Step 3: Create the function trigger

  1. Browse to and open the S3 console.

  2. Browse to and open the S3 bucket that corresponds to your S3 source connector. The bucket’s settings page appears.

  3. Click the Properties tab.

  4. In the Event notifications tile, click Create event notification.

  5. In the General configuration tile, enter a name for your event notification, such as UnstructuredWorkflowNotification.

  6. (Optional) For Prefix, enter any prefix to limit the Lambda function’s scope to only the specified prefix. For example, to limit the scope to only the input/ folder within the S3 bucket, enter input/.

    AWS does not recommend reading from and writing to the same S3 bucket because of the possibility of accidentally running Lambda functions in loops. However, if you must read from and write to the same S3 bucket, AWS strongly recommends specifying a Prefix value. Learn more.

  7. (Optional) For Suffix, enter any file extensions to limit the Lambda function’s scope to only the specified file extensions. For example, to limit the scope to only files with the .pdf extension, enter .pdf.

  8. In the Event types tile, check the box titled All object create events (s3:ObjectCreated:*).
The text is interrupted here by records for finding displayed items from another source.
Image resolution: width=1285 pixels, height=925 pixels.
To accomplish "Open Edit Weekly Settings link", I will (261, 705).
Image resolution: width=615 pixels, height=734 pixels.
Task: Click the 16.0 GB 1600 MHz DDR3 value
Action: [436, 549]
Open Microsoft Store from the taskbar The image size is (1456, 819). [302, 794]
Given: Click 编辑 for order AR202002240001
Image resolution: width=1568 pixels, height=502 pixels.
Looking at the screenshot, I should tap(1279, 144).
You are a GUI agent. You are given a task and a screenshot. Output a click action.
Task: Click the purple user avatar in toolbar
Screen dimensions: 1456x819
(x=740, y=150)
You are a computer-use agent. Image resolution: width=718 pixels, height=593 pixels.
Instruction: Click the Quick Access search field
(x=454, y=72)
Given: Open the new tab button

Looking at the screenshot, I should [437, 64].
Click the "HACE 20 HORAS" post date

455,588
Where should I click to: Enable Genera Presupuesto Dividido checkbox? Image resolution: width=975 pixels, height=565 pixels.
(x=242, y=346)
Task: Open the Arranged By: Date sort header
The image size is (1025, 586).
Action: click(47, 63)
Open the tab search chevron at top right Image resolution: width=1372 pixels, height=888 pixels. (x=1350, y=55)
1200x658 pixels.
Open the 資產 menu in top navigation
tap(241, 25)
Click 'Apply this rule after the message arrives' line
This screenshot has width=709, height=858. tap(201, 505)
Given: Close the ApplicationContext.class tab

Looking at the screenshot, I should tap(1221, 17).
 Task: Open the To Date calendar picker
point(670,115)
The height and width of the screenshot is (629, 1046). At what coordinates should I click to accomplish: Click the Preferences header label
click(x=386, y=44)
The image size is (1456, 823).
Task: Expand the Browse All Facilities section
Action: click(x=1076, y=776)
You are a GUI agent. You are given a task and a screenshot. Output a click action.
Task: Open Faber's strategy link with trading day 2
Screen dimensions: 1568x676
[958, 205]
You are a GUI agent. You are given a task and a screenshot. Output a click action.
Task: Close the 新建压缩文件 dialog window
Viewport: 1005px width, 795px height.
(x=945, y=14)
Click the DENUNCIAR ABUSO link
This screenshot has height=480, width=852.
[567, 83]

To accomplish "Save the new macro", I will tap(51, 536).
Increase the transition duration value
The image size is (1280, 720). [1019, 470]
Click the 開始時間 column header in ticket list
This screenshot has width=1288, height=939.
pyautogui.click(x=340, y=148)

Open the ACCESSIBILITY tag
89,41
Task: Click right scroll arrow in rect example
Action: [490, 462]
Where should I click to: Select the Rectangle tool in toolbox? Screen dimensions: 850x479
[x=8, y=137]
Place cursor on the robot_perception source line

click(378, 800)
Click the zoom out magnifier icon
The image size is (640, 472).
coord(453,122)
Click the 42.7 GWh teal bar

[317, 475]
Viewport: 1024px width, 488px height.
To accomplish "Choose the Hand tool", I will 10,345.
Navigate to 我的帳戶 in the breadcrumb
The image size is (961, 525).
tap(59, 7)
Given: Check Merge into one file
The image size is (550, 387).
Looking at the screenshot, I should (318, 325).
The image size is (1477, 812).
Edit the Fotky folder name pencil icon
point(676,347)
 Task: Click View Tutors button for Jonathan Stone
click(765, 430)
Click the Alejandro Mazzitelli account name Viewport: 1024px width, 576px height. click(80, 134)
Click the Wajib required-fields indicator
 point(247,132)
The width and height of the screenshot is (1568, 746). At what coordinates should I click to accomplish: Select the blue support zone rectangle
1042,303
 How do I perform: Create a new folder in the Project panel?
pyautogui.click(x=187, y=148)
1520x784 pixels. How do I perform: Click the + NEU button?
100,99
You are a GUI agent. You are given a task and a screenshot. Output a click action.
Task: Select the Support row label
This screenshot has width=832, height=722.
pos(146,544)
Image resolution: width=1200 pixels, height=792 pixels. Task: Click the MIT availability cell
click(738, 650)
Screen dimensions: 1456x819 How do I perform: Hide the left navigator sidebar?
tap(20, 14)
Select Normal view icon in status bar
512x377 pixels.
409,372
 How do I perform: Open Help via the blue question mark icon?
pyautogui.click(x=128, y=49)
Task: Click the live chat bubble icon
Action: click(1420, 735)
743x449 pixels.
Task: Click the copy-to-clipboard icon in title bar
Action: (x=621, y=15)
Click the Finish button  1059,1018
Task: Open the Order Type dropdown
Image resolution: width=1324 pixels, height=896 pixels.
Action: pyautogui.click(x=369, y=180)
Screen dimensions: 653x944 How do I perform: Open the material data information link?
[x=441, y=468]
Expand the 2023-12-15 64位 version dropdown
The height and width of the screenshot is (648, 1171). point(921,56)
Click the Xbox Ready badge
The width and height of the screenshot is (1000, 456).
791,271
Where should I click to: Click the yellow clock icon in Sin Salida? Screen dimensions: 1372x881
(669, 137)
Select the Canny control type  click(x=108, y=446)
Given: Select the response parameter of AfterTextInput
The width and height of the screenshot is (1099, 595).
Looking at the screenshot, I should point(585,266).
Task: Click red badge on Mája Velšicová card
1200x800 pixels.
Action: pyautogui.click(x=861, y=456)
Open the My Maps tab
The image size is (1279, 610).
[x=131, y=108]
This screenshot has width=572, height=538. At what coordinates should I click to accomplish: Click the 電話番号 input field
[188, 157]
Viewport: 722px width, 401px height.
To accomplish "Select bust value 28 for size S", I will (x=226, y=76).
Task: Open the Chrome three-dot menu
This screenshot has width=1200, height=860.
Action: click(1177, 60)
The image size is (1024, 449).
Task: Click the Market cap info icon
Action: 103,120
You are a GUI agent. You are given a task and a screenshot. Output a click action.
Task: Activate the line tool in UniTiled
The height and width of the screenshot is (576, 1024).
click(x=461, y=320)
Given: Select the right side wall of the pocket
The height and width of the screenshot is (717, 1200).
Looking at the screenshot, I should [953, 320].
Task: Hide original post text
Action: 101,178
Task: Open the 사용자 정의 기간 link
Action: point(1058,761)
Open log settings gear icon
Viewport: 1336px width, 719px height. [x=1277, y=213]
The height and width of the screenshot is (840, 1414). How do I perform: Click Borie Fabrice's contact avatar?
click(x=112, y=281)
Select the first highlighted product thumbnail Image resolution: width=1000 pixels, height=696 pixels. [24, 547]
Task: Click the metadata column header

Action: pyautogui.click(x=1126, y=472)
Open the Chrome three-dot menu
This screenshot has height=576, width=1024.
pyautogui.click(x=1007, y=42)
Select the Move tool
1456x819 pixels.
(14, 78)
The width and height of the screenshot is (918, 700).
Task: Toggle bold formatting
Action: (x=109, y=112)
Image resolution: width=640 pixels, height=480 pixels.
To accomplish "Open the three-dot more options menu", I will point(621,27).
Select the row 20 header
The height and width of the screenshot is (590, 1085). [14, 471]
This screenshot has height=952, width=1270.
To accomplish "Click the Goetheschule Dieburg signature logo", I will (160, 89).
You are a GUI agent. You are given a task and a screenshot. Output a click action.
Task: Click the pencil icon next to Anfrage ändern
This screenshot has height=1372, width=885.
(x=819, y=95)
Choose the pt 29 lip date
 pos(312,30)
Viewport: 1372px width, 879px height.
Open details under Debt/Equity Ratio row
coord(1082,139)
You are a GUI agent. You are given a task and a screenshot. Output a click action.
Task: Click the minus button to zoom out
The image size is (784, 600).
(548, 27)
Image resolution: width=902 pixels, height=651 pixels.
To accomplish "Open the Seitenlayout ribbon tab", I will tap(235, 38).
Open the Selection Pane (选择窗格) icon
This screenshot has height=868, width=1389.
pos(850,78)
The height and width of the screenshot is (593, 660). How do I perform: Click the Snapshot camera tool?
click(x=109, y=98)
  9. In the Destination tile, select Lambda function and Choose from your Lambda functions.

  10. In the Lambda function tile, select the Lambda function that you created earlier in Step 1.

  11. Click Save changes.

Step 4: Trigger the function

  1. With the S3 bucket’s settings page open from the previous step, click the Objects tab.
  2. If you specified a Prefix value earlier in Step 3, then click to open the folder that corresponds to your Prefix value.
  3. Click Upload, and then follow the on-screen instructions to upload a file to the bucket’s root. If, however, you clicked to open the folder that corresponds to your Prefix value instead, then follow the on-screen instructions to upload a file to that folder instead.

Step 5: View the trigger results

  1. In the Unstructured user interface for your account, click Jobs on the sidebar.
  2. In the list of jobs, click the newly running job for your workflow.
  3. After the job status shows Finished, go to your destination location to see the results.

Step 6 (Optional): Delete the trigger

  1. To stop the function from automatically being triggered whenever you add new files to—or update existing files within—the S3 bucket, browse to and open the S3 console.
  2. Browse to and open the bucket that corresponds to your S3 source connector. The bucket’s settings page appears.
  3. Click the Properties tab.
  4. In the Event notifications tile, check the box next to the name of the event notification that you added earlier in Step 3.
  5. Click Delete, and then click Confirm.